# [SHORT EXERCISE]
Convert everything from the line containing "You are a GUI" down to the line containing "coord(1152,776)", both included, into a Markdown table with the columns Row and Line. Skip blank lines and leave the pictures out.

# [RECORDS SHOWN]
::::::::

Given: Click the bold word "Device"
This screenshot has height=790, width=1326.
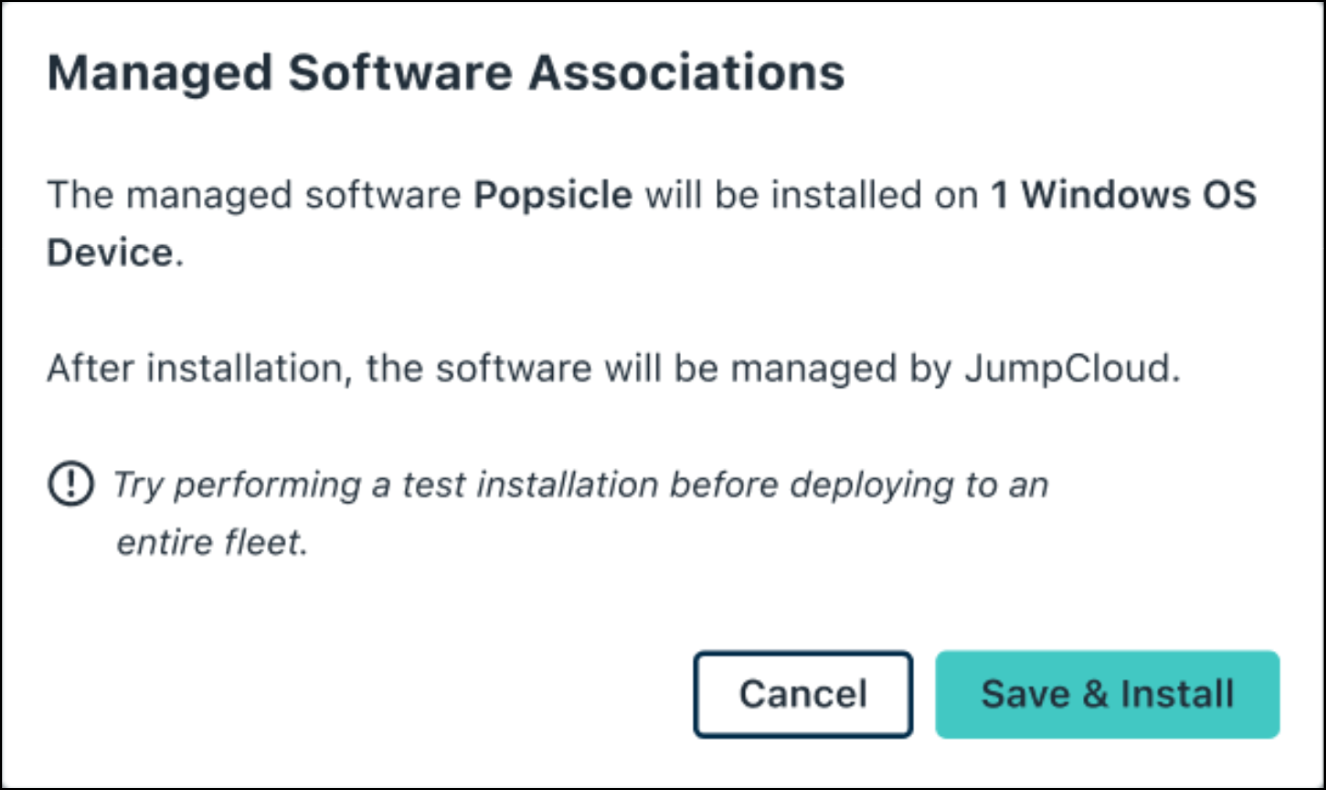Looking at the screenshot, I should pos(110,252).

::::::::

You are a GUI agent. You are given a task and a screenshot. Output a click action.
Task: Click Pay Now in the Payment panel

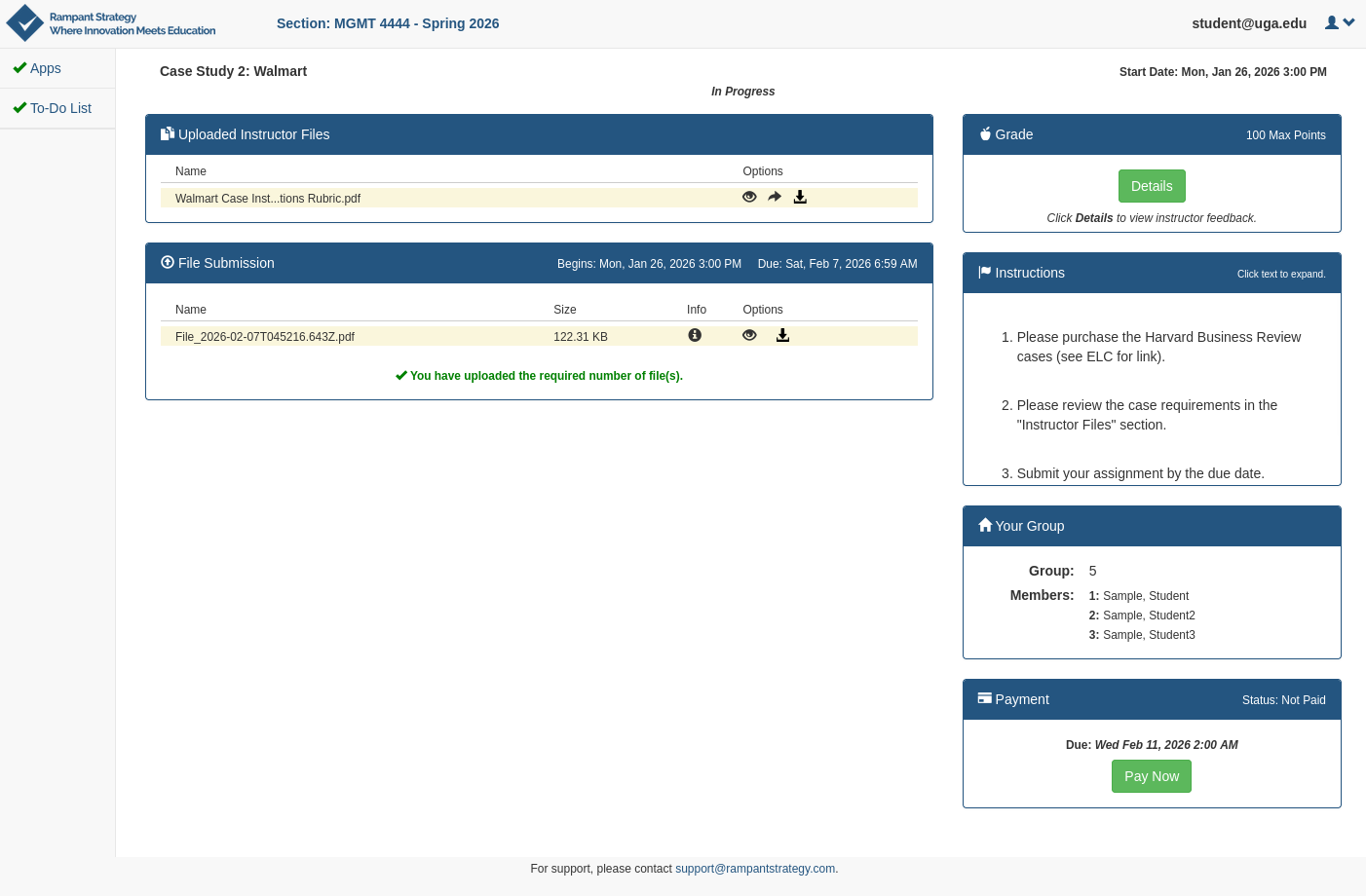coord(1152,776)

::::::::

# [WRITTEN RESPONSE]
| Row | Line |
|---|---|
| 1 | You are a GUI agent. You are given a task and a screenshot. Output a click action. |
| 2 | Task: Click Pay Now in the Payment panel |
| 3 | coord(1152,776) |